MY client are transforming observability with a modern, full-stack platform that delivers logs, metrics, traces, and security monitoring — cutting costs by up to 70% while boosting efficiency.
They are looking for a Lead SRE to own and elevate our Alerting & Incident Management platform. You’ll be the driving force behind reliability, customer satisfaction, and product excellence — ensuring smooth alert management, fewer engineering interruptions, and a best-in-class incident response experience.
This role blends technical depth, customer impact, and product strategy — perfect for someone who thrives at the intersection of engineering, incident response, and product innovation.
What You’ll Do
* Champion customer experience by speeding up alert resolution and reducing interruptions for engineers.

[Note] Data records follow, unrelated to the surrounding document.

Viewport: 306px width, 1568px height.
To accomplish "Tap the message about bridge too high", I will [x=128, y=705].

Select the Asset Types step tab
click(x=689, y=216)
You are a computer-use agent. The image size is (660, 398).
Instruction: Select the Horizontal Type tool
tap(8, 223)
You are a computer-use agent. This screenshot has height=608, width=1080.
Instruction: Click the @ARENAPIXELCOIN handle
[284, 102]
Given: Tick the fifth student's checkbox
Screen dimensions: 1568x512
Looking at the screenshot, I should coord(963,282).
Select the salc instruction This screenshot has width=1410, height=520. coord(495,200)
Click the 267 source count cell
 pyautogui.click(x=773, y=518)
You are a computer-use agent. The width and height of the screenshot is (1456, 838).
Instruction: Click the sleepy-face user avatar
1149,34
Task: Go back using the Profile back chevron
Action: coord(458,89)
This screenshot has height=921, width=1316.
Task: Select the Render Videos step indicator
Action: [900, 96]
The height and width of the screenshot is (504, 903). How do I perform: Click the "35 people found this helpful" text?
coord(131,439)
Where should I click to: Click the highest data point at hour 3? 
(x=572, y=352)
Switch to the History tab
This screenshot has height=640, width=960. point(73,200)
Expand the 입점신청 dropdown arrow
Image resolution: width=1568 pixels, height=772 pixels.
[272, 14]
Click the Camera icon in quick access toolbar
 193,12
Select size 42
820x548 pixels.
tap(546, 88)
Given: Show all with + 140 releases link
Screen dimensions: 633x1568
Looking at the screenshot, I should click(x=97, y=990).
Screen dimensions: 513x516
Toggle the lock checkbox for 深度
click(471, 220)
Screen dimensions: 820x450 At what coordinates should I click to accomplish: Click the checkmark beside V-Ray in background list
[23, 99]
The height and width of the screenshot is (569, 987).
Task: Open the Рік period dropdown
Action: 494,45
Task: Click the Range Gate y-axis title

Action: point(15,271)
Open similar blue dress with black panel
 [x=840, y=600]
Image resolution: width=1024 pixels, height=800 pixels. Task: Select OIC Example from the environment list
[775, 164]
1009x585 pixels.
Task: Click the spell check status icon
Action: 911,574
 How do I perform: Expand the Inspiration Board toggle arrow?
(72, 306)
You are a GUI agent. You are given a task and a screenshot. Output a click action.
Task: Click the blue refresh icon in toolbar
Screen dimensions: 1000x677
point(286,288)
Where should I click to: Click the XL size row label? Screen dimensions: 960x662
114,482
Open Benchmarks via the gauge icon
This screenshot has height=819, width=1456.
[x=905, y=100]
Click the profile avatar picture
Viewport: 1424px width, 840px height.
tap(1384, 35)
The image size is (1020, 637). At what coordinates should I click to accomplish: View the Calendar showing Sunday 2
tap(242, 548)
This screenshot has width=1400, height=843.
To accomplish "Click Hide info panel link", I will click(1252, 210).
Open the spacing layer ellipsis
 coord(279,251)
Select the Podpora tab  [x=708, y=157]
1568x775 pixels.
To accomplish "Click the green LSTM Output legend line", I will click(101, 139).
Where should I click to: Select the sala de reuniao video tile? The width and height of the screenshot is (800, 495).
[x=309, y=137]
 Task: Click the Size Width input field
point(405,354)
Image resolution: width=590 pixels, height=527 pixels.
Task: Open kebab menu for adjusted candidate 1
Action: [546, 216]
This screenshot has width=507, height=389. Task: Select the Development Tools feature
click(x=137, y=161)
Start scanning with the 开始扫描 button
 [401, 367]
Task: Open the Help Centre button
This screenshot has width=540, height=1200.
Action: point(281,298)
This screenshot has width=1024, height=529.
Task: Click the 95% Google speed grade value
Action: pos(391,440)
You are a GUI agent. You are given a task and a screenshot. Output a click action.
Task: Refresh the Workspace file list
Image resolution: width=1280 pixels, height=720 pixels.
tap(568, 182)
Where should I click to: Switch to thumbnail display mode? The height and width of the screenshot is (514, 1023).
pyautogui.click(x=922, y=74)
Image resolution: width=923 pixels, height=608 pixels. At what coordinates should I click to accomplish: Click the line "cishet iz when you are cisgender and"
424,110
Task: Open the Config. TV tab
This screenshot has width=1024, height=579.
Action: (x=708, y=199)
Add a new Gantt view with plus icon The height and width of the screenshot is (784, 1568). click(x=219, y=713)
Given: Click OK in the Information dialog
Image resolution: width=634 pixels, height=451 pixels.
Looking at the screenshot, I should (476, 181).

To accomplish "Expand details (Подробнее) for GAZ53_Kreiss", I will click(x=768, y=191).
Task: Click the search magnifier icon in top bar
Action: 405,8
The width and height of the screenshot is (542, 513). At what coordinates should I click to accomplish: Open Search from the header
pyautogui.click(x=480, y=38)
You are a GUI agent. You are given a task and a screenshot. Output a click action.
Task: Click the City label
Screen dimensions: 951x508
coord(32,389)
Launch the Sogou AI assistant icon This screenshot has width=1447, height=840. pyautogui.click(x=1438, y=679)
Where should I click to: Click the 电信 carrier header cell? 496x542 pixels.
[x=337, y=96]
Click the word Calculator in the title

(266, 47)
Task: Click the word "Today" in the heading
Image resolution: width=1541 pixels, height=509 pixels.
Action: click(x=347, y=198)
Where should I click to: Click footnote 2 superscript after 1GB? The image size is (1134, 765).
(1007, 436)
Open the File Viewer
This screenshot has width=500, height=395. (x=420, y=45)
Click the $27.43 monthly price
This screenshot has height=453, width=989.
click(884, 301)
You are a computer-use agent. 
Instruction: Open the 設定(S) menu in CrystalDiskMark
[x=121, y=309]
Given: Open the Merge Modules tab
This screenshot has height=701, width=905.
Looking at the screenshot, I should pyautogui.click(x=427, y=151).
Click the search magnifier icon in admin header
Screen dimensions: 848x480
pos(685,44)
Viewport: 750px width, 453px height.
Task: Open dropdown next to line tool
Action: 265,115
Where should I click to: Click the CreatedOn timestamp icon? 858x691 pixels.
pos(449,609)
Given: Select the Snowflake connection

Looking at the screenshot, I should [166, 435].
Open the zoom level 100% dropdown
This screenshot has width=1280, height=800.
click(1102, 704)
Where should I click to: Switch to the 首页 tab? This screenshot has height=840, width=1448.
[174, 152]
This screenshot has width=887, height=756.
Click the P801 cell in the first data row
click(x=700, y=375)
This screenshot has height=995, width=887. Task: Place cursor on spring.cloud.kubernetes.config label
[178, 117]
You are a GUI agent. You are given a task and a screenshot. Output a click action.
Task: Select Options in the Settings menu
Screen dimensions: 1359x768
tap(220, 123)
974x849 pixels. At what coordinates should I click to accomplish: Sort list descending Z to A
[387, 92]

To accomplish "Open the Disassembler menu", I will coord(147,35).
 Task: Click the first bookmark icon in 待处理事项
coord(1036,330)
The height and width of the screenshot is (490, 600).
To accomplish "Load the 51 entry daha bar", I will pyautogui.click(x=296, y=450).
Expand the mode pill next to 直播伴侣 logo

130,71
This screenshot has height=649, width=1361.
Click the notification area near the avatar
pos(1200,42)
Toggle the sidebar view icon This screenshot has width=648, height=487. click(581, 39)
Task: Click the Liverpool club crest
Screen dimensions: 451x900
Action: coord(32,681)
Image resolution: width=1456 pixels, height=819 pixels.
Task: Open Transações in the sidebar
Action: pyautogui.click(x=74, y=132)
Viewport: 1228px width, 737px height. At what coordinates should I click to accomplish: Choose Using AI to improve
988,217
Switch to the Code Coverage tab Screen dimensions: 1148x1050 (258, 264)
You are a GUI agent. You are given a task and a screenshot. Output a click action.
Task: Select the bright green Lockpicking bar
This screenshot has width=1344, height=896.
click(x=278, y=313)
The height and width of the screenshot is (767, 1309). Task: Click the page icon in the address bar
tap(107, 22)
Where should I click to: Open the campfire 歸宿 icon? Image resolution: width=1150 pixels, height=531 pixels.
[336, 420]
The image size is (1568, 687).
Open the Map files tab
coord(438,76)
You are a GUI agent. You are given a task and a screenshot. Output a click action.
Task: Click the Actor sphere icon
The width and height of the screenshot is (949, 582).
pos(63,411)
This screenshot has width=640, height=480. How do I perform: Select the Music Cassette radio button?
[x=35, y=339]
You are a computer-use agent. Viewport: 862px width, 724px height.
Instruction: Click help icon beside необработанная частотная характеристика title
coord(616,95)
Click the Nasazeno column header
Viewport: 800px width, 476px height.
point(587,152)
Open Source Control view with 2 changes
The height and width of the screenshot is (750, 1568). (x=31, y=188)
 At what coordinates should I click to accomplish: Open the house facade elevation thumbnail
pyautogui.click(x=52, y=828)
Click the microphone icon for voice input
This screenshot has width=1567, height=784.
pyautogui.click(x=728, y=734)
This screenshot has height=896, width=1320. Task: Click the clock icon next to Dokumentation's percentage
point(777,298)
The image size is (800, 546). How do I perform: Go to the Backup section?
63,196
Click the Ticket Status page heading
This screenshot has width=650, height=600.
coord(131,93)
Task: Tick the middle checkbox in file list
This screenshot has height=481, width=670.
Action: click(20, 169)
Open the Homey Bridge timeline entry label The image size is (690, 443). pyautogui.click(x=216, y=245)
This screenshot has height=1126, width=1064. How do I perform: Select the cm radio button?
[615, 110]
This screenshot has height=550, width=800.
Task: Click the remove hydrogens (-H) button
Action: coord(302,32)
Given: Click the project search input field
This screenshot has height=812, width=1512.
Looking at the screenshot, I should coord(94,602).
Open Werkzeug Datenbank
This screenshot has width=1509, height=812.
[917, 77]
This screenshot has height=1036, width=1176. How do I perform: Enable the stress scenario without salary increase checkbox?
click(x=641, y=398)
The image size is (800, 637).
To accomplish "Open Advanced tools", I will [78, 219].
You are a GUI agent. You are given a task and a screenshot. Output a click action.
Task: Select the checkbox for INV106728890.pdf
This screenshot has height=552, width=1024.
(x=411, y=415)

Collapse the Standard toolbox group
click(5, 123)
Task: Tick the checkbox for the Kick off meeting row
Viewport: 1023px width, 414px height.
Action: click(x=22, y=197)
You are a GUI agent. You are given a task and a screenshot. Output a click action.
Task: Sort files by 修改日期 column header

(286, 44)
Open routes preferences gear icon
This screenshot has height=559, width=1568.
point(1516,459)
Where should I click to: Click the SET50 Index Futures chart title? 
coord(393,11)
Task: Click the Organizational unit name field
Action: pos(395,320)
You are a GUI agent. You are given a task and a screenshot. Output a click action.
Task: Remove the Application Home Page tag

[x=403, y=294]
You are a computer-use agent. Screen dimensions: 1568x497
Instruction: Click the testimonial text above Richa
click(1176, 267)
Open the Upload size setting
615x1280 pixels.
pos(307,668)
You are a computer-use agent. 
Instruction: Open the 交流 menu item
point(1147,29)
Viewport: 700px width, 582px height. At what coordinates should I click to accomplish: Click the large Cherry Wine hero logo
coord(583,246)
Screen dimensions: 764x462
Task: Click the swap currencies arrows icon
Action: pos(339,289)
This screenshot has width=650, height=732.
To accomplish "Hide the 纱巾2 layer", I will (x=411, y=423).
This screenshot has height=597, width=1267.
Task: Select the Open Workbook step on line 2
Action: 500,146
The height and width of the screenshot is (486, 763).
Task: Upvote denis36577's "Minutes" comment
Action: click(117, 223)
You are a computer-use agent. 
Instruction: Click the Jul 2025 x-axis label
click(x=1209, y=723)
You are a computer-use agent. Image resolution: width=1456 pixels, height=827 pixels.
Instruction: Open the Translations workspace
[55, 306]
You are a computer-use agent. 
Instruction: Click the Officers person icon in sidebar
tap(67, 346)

* Build solutions to common pain points, shaping roadmaps, documentation, and technical knowledge.
* Develop benchmarking tools to improve performance, reliability, and scalability.
* Stay ahead of incident management trends to drive new workflows and product improvements.
* Mentor teams and lead with clear, impactful communication.
What We’re Looking For
* 5+ years in software engineering, DevTools, or infrastructure.
* Strong expertise in incident management, alert routing, and large-scale orchestration.
* SaaS or incident management platform experience (PagerDuty, OpsGenie, etc. a plus).
* Solid technical foundation with cloud/distributed systems.
* Excellent communicator, comfortable working across US/IL time zones.
* Bonus: leadership experience, SRE/DevOps background, knowledge of SLO/SLA practices.